Preheat oven to 400 degrees F.

Cut off 1/4 to 1/2 inch of the top of the garlic bulbs using a knife, leaving the tops of the individual garlic cloves exposed. Place garlic bulb on top of a sheet of aluminum foil large enough to wrap the whole garlic bulb. Drizzle with two teaspoons of olive oil, sprinkle with a little salt, and wrap foil tightly. Bake for about 30-35 minutes, or until the feel soft when pressed.

Allow the garlic to cool enough so you can touch it without burning yourself. Use a fork or your fingers to pull or squeeze the roasted garlic cloves out of their skins. For large roasted garlic cloves, chop coarsely.

In a large, nonstick skillet, heat extra virgin olive oil over medium heat. Add the bacon slices and cook until the fat has been rendered, and the bacon is crispy. Remove bacon and place onto a paper towel-lined plate. Once cool to handle, crumble the bacon into coarse crumbles.

In the same skillet with the bacon fat, add the onions and saute until the onions are tender, about 15 minutes. Reduce the heat to just medium to medium-low, add water, cover with a lid and cook until the onions turn an amber golden brown. You will need to stir occasionally, until done, about 45 minutes.

Add the crumbled bacon, balsamic vinegar, brown sugar, thyme, roasted garlic cloves, salt and pepper, and deglaze the pan and cook until most of the moisture is gone. Once cooled, pour into a container and keep refrigerated. Will keep for about 5 days.

Makes 1 1/2 cups.

It's a savory spread for sure, with a hit of sweet. Good flavor. The only thing about it, you kinda have to serve it fresh, because if it sits, even at room temperature, it kinda congeals, and looks unappetizing. (Not that it's a beautiful condiment to start with...) I mean, it's made with bacon. That's what bacon fat does, right? Serve it fresh. If you make it ahead of time, try reheating it before serving it. 

To eat with this relish, I really wanted to make these cheesy potato sticks, but I just couldn't find the flour called for in the recipe. I was going to try to find another recipe for potato bread sticks, but when I picked up an issue of Ricardo so I could read it before giving it back to my mom, I saw the fougasse and knew that it was going to be a winner. I say read, but I really didn't. Ricardo is a nice magazine and all, but the articles are super specific and super long. I mean, six pages devoted to radishes? Really? So I skimmed it. And the fougasse!

Part of a data file
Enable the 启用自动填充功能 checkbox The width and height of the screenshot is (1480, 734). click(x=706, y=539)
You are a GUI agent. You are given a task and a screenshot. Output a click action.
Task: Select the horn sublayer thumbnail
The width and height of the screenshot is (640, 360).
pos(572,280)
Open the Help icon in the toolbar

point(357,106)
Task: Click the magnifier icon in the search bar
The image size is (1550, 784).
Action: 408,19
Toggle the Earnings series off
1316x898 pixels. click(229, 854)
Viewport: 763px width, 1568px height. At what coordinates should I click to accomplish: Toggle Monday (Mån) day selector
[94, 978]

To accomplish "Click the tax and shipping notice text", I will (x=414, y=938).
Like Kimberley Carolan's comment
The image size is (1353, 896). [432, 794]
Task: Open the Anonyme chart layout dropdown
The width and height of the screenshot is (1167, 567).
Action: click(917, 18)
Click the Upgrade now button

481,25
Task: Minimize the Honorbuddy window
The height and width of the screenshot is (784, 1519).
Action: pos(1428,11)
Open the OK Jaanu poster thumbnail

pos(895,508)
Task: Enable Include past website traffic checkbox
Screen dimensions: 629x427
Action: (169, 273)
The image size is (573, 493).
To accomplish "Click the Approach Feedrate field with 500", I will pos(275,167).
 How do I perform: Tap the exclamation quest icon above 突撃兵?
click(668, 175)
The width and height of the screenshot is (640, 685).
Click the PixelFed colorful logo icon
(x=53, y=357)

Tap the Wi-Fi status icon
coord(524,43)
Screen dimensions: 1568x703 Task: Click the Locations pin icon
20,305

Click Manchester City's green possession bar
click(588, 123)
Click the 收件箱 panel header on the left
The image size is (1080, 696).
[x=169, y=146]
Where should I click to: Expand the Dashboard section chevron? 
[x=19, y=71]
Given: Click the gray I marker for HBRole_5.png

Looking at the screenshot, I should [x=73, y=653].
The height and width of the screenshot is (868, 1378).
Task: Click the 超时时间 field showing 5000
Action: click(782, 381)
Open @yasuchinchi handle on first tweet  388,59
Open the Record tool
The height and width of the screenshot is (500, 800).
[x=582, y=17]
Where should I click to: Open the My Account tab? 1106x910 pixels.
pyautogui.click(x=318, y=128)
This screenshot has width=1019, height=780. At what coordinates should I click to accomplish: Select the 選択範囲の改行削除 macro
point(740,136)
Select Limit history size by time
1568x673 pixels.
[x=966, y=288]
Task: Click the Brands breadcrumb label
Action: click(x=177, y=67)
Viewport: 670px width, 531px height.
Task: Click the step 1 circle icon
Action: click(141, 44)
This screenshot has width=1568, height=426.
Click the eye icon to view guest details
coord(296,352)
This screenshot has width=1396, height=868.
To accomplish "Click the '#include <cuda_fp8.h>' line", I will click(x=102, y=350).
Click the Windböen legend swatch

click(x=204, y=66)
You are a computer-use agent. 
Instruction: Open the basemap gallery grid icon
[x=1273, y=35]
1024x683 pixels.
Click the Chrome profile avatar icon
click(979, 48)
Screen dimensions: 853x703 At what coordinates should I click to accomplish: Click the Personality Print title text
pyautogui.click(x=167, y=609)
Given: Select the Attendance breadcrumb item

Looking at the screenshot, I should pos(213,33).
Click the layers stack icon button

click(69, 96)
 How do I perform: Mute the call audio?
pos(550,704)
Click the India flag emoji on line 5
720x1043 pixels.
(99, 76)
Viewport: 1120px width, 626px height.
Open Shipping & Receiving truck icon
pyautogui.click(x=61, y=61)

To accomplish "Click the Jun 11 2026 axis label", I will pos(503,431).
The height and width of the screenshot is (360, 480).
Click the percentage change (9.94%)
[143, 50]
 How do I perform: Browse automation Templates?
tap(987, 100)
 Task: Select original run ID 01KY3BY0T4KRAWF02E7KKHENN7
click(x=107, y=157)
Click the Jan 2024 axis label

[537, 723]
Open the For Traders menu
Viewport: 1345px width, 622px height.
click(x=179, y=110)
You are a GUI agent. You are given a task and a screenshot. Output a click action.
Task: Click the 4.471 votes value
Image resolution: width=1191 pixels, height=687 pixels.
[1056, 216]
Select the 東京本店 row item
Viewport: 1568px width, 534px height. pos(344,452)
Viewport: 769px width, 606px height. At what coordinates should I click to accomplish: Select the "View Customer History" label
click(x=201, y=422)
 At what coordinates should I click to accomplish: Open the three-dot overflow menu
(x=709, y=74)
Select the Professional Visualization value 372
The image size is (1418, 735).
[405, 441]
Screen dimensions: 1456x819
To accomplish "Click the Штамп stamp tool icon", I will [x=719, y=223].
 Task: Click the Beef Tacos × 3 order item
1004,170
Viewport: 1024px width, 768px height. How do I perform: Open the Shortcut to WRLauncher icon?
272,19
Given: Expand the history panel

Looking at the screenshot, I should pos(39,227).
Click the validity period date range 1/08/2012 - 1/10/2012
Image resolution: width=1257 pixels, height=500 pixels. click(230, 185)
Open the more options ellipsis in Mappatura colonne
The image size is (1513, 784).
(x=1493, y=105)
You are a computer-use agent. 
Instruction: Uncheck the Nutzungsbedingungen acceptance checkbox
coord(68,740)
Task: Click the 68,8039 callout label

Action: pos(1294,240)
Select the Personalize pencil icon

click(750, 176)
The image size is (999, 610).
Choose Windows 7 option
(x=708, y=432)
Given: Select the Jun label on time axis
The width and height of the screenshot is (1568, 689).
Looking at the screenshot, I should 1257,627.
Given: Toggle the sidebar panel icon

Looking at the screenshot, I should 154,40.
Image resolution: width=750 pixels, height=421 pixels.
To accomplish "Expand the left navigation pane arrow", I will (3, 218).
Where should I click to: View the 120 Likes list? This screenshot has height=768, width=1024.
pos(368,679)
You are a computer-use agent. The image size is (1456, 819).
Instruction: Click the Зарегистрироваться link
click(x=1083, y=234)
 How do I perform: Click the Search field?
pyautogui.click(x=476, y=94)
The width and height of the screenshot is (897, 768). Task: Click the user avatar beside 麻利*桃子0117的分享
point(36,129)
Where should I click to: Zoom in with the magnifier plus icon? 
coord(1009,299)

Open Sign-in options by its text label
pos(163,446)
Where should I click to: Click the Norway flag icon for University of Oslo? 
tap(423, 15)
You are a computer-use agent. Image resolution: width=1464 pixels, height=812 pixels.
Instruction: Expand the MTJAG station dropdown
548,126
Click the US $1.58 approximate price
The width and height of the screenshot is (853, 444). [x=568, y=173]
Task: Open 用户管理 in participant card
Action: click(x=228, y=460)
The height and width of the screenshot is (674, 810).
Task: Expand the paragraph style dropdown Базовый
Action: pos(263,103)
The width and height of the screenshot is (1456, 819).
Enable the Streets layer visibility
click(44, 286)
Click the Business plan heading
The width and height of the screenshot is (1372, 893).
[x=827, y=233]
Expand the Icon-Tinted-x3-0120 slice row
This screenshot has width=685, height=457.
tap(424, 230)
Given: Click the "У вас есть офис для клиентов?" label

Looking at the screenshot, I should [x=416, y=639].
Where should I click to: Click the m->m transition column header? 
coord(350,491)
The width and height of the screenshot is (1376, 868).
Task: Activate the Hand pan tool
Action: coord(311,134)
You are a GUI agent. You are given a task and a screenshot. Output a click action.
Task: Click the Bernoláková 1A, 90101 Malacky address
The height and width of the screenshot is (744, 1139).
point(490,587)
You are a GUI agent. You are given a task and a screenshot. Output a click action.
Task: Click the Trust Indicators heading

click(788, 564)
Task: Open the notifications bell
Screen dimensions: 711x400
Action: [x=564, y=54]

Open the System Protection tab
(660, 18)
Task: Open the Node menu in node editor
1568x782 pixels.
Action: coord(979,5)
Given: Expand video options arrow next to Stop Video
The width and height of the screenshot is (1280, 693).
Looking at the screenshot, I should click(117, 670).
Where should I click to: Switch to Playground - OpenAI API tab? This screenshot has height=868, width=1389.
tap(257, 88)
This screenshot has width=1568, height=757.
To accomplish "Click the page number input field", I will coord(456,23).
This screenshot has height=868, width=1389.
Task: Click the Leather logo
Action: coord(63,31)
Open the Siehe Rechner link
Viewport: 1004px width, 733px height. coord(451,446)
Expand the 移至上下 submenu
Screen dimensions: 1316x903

Goals:
1 > From the bacon relish recipe, write out the part that opens with the words containing "Add the crumbled" and closes with "about 5 days.".
2 > According to the bacon relish recipe, how long will the relish keep once refrigerated?
3 > State whether each statement agrees with the bacon relish recipe, answering yes or no and quoting the deciding words: (a) The oven is preheated to 400 degrees F. (b) The bacon is cooked in a saucepan. (c) The onions are sauteed for about 15 minutes until tender.
The data above were taken from a separate source.

Written answers:
1 >
Add the crumbled bacon, balsamic vinegar, brown sugar, thyme, roasted garlic cloves, salt and pepper, and deglaze the pan and cook until most of the moisture is gone. Once cooled, pour into a container and keep refrigerated. Will keep for about 5 days.

2 > About 5 days.

3 >
(a) Yes: "Preheat oven to 400 degrees F."
(b) No: "In a large, nonstick skillet, heat extra virgin olive oil over medium heat."
(c) Yes: "add the onions and saute until the onions are tender, about 15 minutes"